Green Zone (2010)
7/10
Two Thumbs Up!
12 March 2010
"All they're interested in is something they can hold up on CNN."

"Civil war in six months, I guarantee it."

"Your government wanted to hear the lie."

"It is not for you to decide what happens here."

Place all that between "shock and awe" and "mission accomplished" and it sizes up the war in Iraq pretty nicely, doesn't it?

Director Paul Greengrass' film about how things went so wrong in so many ways. Working from Brian Helgeland's script ("inspired by" Rajiv Chandrasekaran's book "Imperial Life in the Emerald City"), Greengrass uses his trademark hand-held camera style (and that's a hand with a serious shake) to create what may be a new genre: the historical non-stop action drama.

Matt Damon plays Chief Warrant Officer Roy Miller, whose unit is charged with finding WMD. When a third consecutive "confirmed" site turns up empty - it's a defunct toilet factory - he begins to realize that this isn't just coincidence.

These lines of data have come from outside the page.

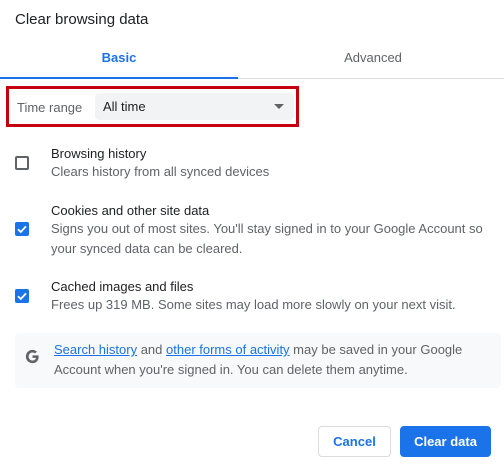 This screenshot has height=466, width=504. I want to click on search-history-link: Search history, so click(96, 350).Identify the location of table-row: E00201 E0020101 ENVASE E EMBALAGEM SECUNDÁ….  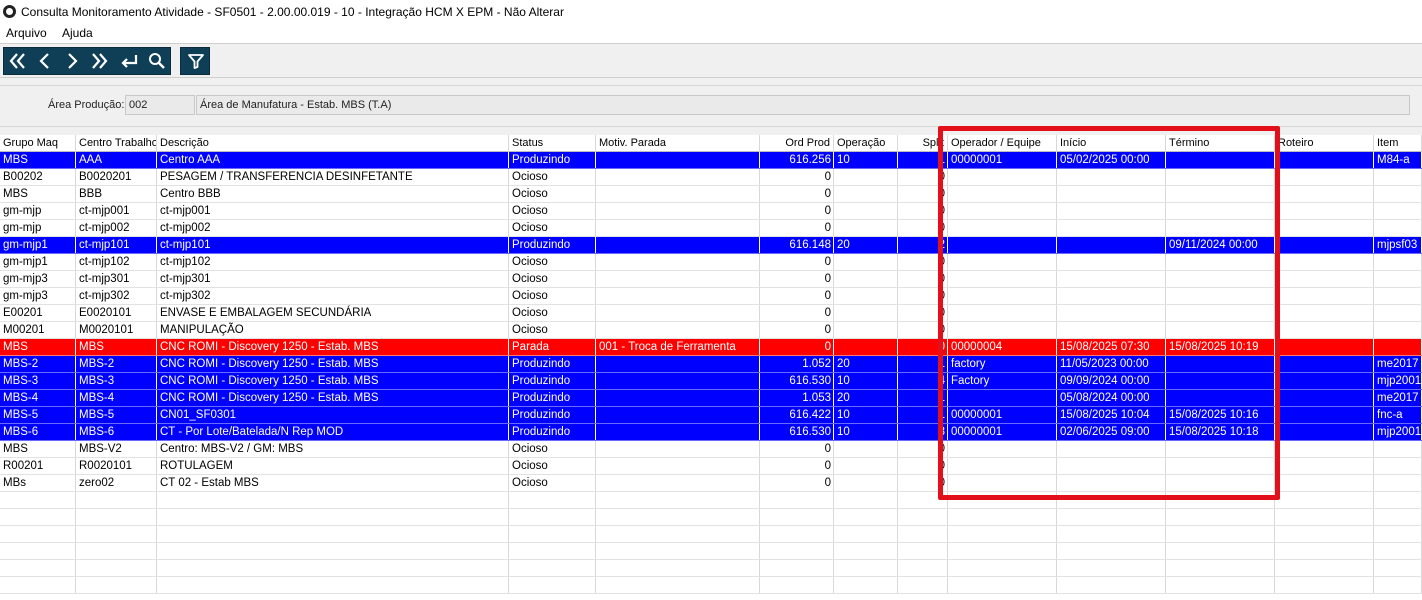
(711, 314).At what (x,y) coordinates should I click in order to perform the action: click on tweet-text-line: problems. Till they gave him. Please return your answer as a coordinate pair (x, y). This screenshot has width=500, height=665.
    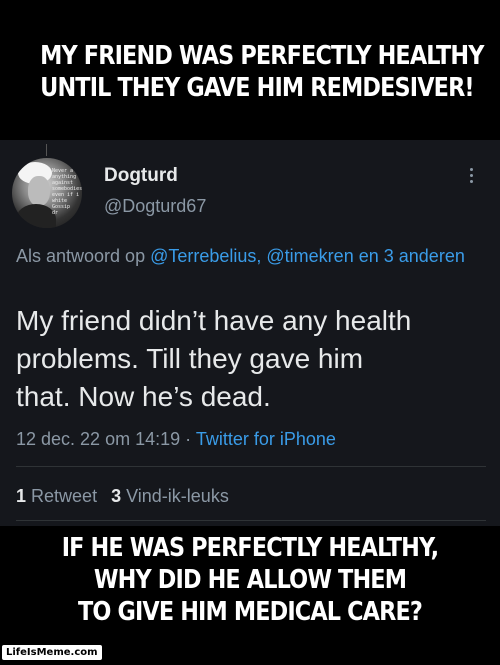
    Looking at the image, I should click on (190, 358).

It's not simply a matter of frustration; men are fighting and dying trying to secure these sites, so that Miller's team can investigate. Greengrass, as expected, is expert at capturing the confusion amidst the violence of these fights, the hand-held style fitting in with the general chaos.

It's certainly interesting to see what's been reported on the manipulation of information played out as drama, and the acting is uniformly good. To pretend that the film doesn't make a political statement is silly. Of course it does. It wouldn't be effective at all if it didn't.